There’s also a lot of centralization a regular guide to NFTs won’t tell you about. And as easy as it is to get caught up in a frenzy surrounding the sales of these nonfungible art pieces, realistically most sales do not pass the $2000 dollar mark—hardly enough to cover the blockchain costs when a creator “mints” one or multiple NFTs. That’s not counting the untold number of NFTs that don’t sell at all. Beeple alone commands about 17% of the market, and out of the thousands of artists on SuperRare, Nifty Gateway, MakersPlace, Async Art, and KnownOrigin, the top 1% account for the total market share across those marketplaces.
These numbers, while not complete, should still give an enthusiast enough insight on pricing NFTs, and the harsh realism that’s often lacking from the whole ordeal.

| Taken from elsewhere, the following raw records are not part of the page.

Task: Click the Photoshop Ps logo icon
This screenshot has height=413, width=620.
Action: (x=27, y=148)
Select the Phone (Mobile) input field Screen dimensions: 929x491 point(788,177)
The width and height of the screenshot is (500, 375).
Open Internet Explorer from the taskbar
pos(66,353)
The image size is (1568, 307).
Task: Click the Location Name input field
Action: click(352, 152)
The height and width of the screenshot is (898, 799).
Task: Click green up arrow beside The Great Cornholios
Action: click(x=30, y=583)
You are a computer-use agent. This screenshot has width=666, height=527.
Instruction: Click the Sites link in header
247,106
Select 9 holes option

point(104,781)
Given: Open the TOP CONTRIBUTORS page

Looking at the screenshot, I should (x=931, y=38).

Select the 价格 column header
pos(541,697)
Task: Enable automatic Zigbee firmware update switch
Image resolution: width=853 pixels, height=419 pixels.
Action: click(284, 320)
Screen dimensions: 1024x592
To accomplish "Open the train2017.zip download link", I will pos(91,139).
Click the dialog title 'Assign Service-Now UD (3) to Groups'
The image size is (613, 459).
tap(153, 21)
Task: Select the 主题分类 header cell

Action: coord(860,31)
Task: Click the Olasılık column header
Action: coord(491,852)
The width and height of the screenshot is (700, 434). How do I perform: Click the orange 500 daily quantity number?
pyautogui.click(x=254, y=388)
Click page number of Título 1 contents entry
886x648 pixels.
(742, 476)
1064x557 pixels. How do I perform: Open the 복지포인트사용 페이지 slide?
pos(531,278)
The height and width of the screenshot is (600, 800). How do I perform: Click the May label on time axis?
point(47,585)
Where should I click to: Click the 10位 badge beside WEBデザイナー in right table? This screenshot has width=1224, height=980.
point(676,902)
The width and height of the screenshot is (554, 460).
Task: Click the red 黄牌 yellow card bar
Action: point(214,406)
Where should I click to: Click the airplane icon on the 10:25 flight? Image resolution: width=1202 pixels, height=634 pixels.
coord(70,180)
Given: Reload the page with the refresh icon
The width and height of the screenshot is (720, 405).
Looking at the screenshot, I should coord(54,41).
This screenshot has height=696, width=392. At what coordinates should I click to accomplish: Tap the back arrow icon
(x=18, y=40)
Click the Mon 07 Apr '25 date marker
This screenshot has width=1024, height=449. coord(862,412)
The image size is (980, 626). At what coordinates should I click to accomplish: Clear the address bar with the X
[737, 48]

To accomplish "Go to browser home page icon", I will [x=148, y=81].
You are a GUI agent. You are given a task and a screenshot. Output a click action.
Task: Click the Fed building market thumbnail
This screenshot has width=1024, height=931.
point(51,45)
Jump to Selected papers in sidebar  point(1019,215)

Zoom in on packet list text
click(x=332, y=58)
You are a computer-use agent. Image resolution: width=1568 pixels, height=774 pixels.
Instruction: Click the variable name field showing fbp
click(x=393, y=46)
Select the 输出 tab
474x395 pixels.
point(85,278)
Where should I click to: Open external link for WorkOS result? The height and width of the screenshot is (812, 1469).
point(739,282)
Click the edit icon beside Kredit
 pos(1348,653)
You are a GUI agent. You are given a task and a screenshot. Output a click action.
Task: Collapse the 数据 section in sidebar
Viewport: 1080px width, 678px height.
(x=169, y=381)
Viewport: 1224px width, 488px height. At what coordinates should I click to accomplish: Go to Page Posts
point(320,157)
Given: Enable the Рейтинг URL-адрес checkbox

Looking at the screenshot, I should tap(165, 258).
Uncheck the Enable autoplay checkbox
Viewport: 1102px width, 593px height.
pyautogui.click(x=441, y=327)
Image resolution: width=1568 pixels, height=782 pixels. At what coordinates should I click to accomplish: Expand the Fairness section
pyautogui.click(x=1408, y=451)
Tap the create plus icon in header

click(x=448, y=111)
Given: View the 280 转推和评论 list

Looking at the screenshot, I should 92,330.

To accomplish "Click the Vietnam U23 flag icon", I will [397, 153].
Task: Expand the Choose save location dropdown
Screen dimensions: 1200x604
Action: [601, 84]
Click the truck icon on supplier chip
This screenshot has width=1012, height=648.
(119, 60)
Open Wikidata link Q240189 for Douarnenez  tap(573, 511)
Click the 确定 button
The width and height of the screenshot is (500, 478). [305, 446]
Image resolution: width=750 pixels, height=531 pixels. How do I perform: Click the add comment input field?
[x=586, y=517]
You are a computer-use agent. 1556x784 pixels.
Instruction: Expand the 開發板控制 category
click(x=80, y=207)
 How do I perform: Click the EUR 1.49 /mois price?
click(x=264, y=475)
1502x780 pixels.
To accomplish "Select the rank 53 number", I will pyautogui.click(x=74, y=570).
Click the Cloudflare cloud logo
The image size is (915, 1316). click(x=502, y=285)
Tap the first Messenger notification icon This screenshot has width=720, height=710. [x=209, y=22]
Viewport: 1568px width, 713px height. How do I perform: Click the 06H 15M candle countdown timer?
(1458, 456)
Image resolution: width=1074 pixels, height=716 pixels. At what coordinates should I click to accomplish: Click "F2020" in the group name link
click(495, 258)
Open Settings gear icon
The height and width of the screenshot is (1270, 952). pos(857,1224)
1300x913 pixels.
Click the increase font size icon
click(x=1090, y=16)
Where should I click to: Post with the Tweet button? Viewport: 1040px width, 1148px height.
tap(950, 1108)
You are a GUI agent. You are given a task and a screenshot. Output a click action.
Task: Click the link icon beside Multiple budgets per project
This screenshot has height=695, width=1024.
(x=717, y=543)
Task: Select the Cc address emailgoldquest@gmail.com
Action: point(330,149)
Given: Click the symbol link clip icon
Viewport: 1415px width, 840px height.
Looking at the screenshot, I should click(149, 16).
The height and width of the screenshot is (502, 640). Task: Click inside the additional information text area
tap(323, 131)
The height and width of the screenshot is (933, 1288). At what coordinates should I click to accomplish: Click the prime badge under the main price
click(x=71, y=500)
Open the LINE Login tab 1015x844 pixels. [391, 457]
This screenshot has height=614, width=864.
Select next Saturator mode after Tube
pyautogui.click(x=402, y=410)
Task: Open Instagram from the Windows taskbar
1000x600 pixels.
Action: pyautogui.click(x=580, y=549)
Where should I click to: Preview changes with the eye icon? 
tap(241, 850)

With that in mind, let’s look at the NFT collections that have the highest price tags to date.
Photo by Zhifei Zhou
Best NFT Projects by Trading Volume
Axie Infinity and CryptoPunk’s have an undeniable dominance in the NFT— this dominance is also very well documented. But what about the other bestsellers? With so many new and up-and-coming projects releasing every day, it can be hard to keep track of the growing ecosystem that encapsulates assets on several blockchains.
With that said, here are the best NFT projects by trading volume from April, 2022:
- Moonbirds- $392,513,856+ 0.00%
- Azuki- $191,799,621 +234.11%
- Mutant Ape Yacht Club- $182,136,774+33.93%
- Bored Ape Yacht Club- $176,989,657-19.21%
- CloneX- $104,209,068+ 65.83%
- Beanz- $90,076,529+0.00%
- World Of Women Galaxy- $89,751,320+ 0.00%
- MurakamiFlowers Seed- $81,275,621+0.00%
- Impostors Genesis- $71,315,533+0.00%
- CryptoPunks- $58,334,583+28.48%
Most Expensive NFTs
The CryptoPunk NFTs are still going strong, holding on to their title as the highest-selling NFTs of all time. Other than that, a bunch of new NFTs have made their way into the sector and been sold for mind-boggling amounts.
As of April 2022, the top NFT sales are:
- Everydays: the First 5000 Days ($69.3 million)
- CryptoPunk #3100 ($7.58 Million)
- CryptoPunk #7804 ($7.57 Million)
- Crossroads ($6.6 Million)
- Ocean Front ($6 million)
- Stay Free ($5.4 million)
- Replicator ($4.1 million)
- The first Tweet ($2.9 Million)
- Death Dip ($1.58 million)
- Quantum ($1.58 million)
Photo by Hans Eiskonen
NFTs and the Crowds they Bring
If there’s anything that you should take away from this article, it’s that, rather than looking to NFTs for some big payday, look to NFTs to find a bigger and more attentive audience. The craze for NFT photography, videography, graphic art, and more has attracted a community of digital natives that have closer ties than the ones in the traditional art field. These eager artists are revolutionizing support for digital creatives—a field that the world of art has mostly turned its back on. The popularity of NFTs might lead to something like a new gallery in your neighborhood; except that it would be a virtual gallery, a marketplace for fascinating, out-of-the-box digital files.